I am experiencing a reproducible issue when obtaining Let’s Encrypt certificates via ACME DNS-01 using a deSEC-managed zone.

Environment

  • DNS provider: deSEC

  • Domain: example.com

  • ACME clients tested:

    • Caddy 2.11.4 (caddy-dns/desec v1.1.0)

    • lego

The issue occurs with both clients, so it does not appear to be specific to Caddy.

Observed behaviour

Both ACME clients successfully create the TXT record via the deSEC API.

However, the two authoritative nameservers appear to become inconsistent for some time afterward.

Immediately after the TXT record is created:

dig @ns1.desec.io TXT _acme-challenge.immich.nas.example.com +short

returns the expected challenge token, whereas

dig @ns2.desec.org TXT _acme-challenge.immich.nas.example.com +short

returns no record (NXDOMAIN).

Because lego verifies propagation against the authoritative nameservers before proceeding, it eventually fails with:

NS ns2.desec.org. returned NXDOMAIN for _acme-challenge.immich.nas.example.com

Second ACME attempt

If I immediately retry the certificate request, the behavior changes:

  • ns1.desec.io already serves the new challenge token.

  • ns2.desec.org now serves the previous challenge token.

Let’s Encrypt then fails with:

During secondary validation:
Incorrect TXT record "<old token>" found at
_acme-challenge.immich.nas.example.com

This behavior is reproducible.

Conclusion

It appears that TXT record updates become visible on ns1.desec.io significantly earlier than on ns2.desec.org.

During ACME DNS-01 validation, this results in inconsistent answers from the authoritative nameservers:

  1. First attempt:

    • ns1.desec.io → new token

    • ns2.desec.org → NXDOMAIN

  2. Second attempt:

    • ns1.desec.io → new token

    • ns2.desec.org → previous token

Since the issue can be reproduced with both Caddy and lego, it does not appear to be client-specific.

Could you please investigate whether there is a replication or synchronization delay between the authoritative nameservers?

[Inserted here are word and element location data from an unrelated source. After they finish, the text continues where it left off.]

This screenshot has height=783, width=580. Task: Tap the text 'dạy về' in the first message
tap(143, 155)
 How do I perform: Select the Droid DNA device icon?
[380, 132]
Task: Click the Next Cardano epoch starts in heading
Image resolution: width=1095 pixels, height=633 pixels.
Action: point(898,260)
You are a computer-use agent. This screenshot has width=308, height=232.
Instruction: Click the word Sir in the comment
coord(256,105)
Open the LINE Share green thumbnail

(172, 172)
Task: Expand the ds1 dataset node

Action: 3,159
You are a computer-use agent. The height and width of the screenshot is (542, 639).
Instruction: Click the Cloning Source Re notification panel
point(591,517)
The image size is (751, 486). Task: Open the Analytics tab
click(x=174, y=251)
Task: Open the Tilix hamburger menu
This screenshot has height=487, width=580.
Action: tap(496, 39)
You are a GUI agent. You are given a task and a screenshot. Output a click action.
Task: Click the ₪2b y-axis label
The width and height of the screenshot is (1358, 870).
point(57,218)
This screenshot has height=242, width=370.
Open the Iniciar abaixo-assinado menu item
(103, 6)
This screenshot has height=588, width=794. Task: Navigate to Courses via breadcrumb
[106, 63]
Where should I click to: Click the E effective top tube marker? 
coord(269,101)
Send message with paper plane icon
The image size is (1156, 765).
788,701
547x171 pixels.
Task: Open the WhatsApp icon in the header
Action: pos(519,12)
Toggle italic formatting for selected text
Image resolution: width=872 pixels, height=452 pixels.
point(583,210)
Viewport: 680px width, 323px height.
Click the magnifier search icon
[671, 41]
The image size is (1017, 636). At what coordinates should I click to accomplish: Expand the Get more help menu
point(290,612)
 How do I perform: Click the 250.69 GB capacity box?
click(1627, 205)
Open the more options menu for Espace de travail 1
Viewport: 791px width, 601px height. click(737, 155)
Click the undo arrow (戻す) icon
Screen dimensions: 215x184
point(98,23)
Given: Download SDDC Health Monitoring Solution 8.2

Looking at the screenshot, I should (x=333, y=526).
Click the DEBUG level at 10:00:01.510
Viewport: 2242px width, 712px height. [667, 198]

Thank you very much in advance.

Best regards,

Philip

Hi Philip,

Thanks for your message, and welcome to deSEC! :slight_smile:

ns1 and ns2 do not use different software, so the behavior you’re observing likely is a network connectivity issue etc.

Note that ns1 and ns2 each are 7 or 8 servers. It’s possible this is happening at only one of the 15 locations total, which happens to be the one you see as ns2.

There is no technical reason why ns2 should lag one update behind ns1. Rather, the issue seems to be that the ns2 instance you’re hitting is catching up less quickly than other instances. If you wait a little longer, they should be in sync.

We’re aware of suboptimal replication timing, and are planning to improve the situation by replacing our replication mechanism (but it will not be done tomorrow).

Stay secure,
Peter

2 Likes

Hi Peter,

Thanks for your quick and detailed response and for welcoming me to deSEC. :slight_smile:

That makes sense and also matches what I observed during testing. Shortly after my post, the propagation had completed, and the ACME validation succeeded (it had consistently failed all day before). Eventually, I successfully obtained the certificate!

My takeaway is that in such situations, it is best to let the ACME client continue retrying automatically rather than triggering new validation attempts. The authoritative nameservers will converge over time, and the validation will succeed without further intervention.

Thank you also for the information about the planned improvements to the replication mechanism.

Best regards,

Philip